Stored records

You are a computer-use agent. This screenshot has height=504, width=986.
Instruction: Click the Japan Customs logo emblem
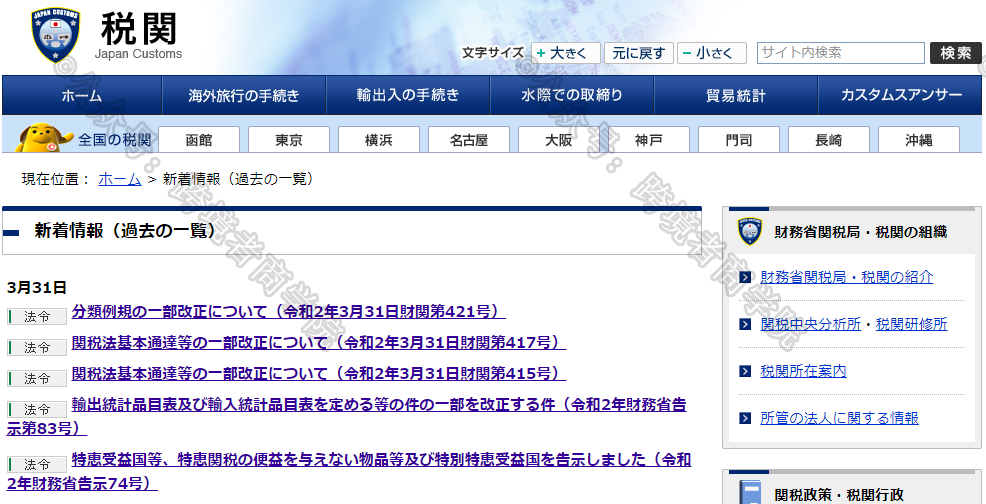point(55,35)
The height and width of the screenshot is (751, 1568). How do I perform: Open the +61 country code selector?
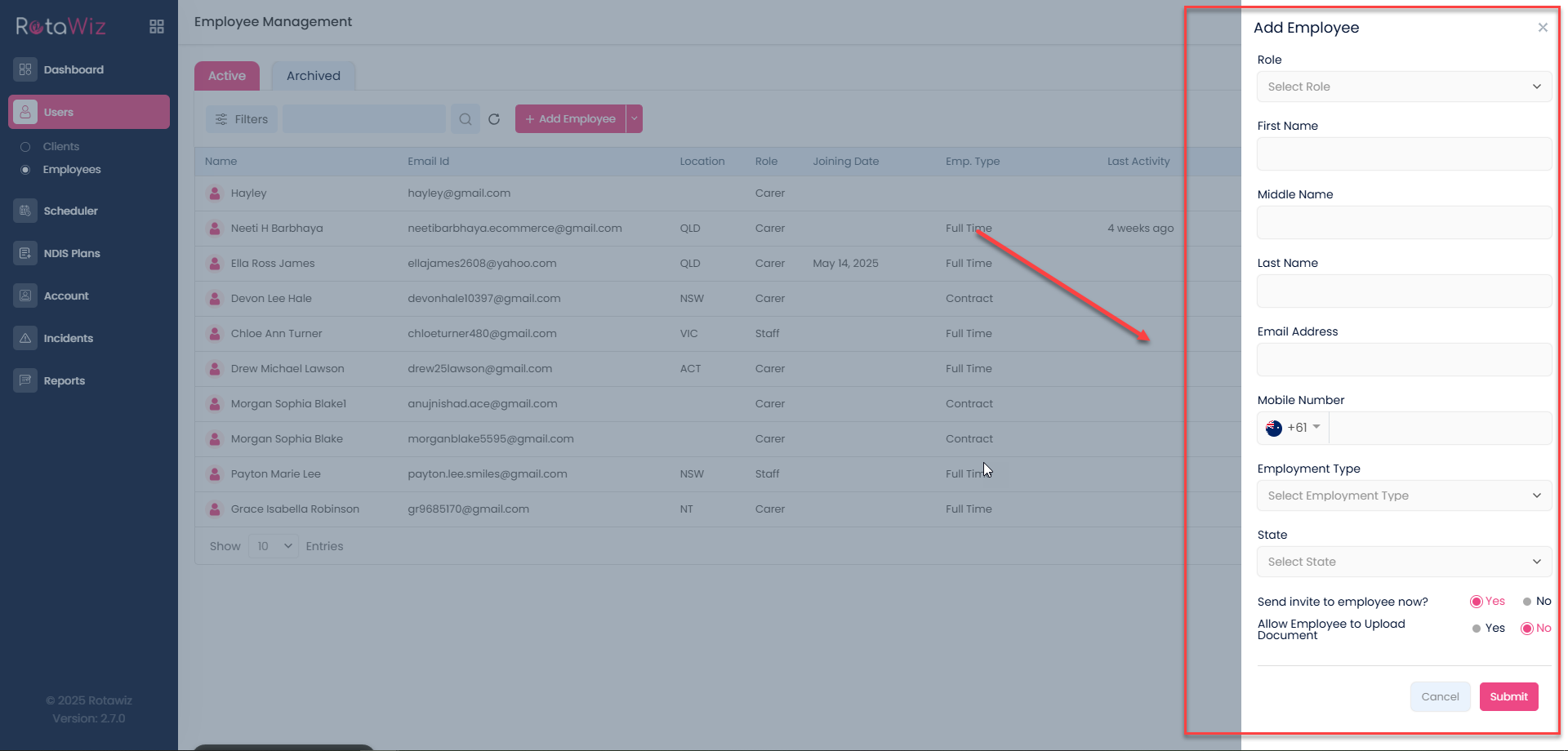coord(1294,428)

▶ Goal of the exercise:
Leave the pictures out and copy the rest of the data exactly.

▶ Response to this task:
You are a computer-use agent. This screenshot has height=504, width=986.
Instruction: Click the Japan Customs logo emblem
point(55,35)
The height and width of the screenshot is (751, 1568). How do I perform: Open the +61 country code selector?
coord(1294,428)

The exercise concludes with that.